Mdlalose was speaking at an energy conference. Vodacom South Africa, Eskom, and the National Business Initiative (NBI) hosted energy industry stakeholders including government, and business stakeholders such as independent power producers (IPP), in a knowledge sharing session aimed at shifting the perceptions of power generation in South Africa.
This year has seen new strides being made towards a sustainable solution to the power crisis in South Africa. One of the most notable of these is the announcement of the first, historic virtual wheeling agreement signed by Eskom and Vodacom South Africa . After signing the agreement in August 2023, the partner organisations are committed to sharing insights into their key learnings and understandings of this innovative approach, in the hope that it will create a blueprint for other corporates looking to achieve their decarbonisation goals while positively contributing to the stability of South Africa’s electricity grid. This partnership sets the tone for new models of co-operation between business, governments, international organisations and civil society to deliver progress and scale towards sustainable economic growth.
The broad concept of wheeling is not new, having first been approved in South Africa in 2008. Traditional wheeling typically involves a one-to-one relationship between the IPP and a buyer, using the national grid to convey their energy. While traditional wheeling is fairly common globally, it has certain limitations for companies with complex operating environments. The virtual wheeling solution addresses these challenges primarily by incorporating smart metering, removing the need to amend the customer’s supply agreements, and extends wheeling to customers connected at low voltage. In addition, this mechanism supports the trade of renewable energy certificates that are utilised for decarbonisation efforts.
Monde Bala, Eskom’s Distribution Group Executive, says, “Virtual wheeling allows industrial and commercial customers connected to either Eskom or municipal networks to buy electricity directly from IPPs. This has a knock-on effect of increasing security of supply and reducing load shedding by unlocking investments in new generation capacity by IPPs at no cost to Eskom or the taxpayer. Virtual wheeling does not require changes to existing Electricity Supply Agreements (ESAs) and is not limited by municipalities that do not have wheeling frameworks. However, Eskom will only process the refund of an off-taker or municipality whose Eskom account is in good standing.”
NBI CEO, Shameela Soobramoney, explains the importance of virtual wheeling for sustainable energy solutions: “Virtual wheeling effectively enables the transmission of renewable energy across different parts of the grid in a practical and accessible way, making it not only a business imperative, but a pivotal component of the Just Energy Transition. As business leaders, and from a strategic corporate standpoint, the significance of virtual wheeling cannot be overstated as an indispensable lever in South Africa’s burgeoning renewable energy market.”
During the knowledge sharing session stakeholders from Vodacom, NBI, Eskom and the Minister of Electricity, Dr Kgosientsho Ramokgopa provided attendees with an overview of virtual wheeling and explained their vision from both the private sector and governmental perspectives, providing clarity on the mechanisms, policies, and rollout plan.
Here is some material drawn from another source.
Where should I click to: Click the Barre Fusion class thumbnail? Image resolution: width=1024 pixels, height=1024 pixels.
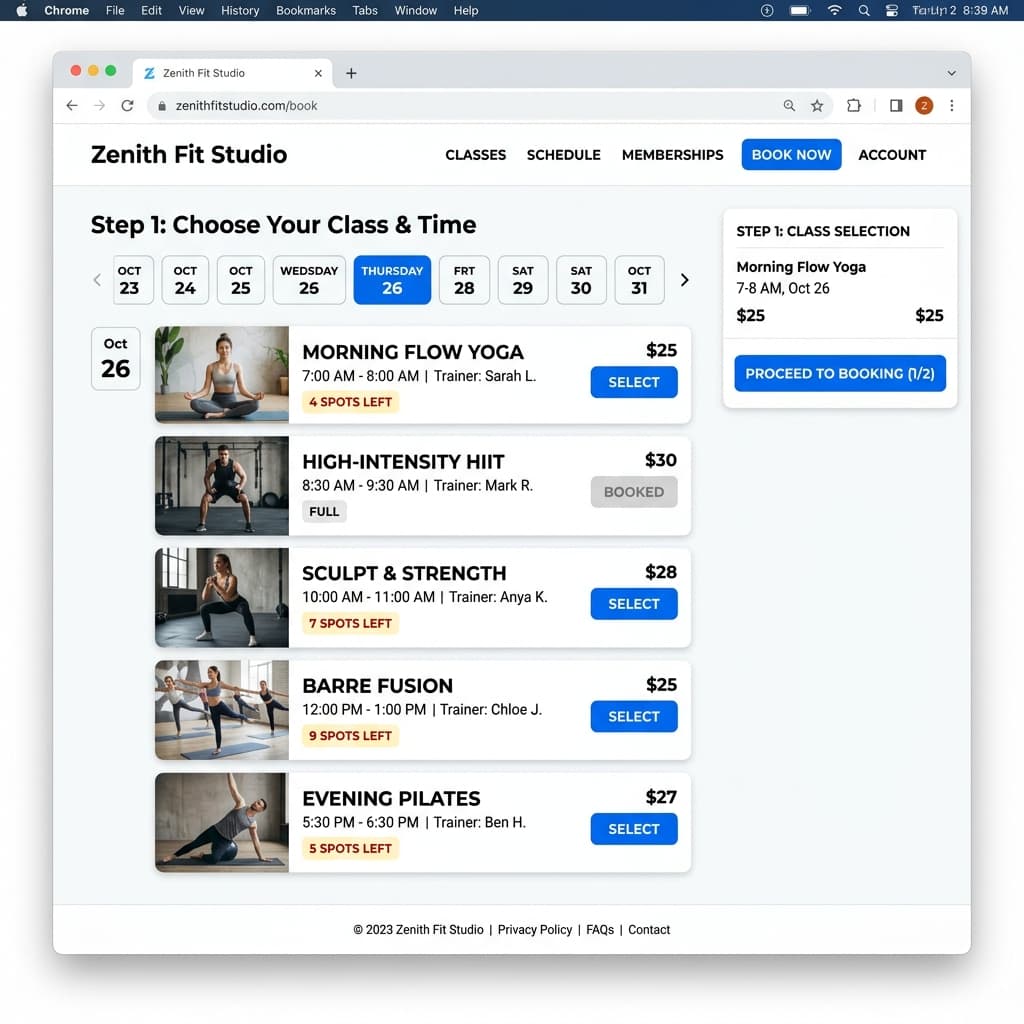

Following this, delegates engaged in a panel discussion highlighting and addressing the challenges and critical enablers of energy generation in South Africa. Discussion focused on the government, supply, and demand perspective of energy generation, ensuring clarity across the entire supply value chain.
The future of energy production in South Africa is looking bright with several parties from across industries having already shown commercial interest in the virtual wheeling solution enabled by Eskom and Vodacom subsidiary, Mezzanine. Vodacom, Eskom and the NBI all hope that more organisations will be able to utilise virtual wheeling, adding capacity to the grid without impacting Eskom’s balance sheet, while helping to reduce its greenhouse gas emissions, benefitting the South African economy and environment.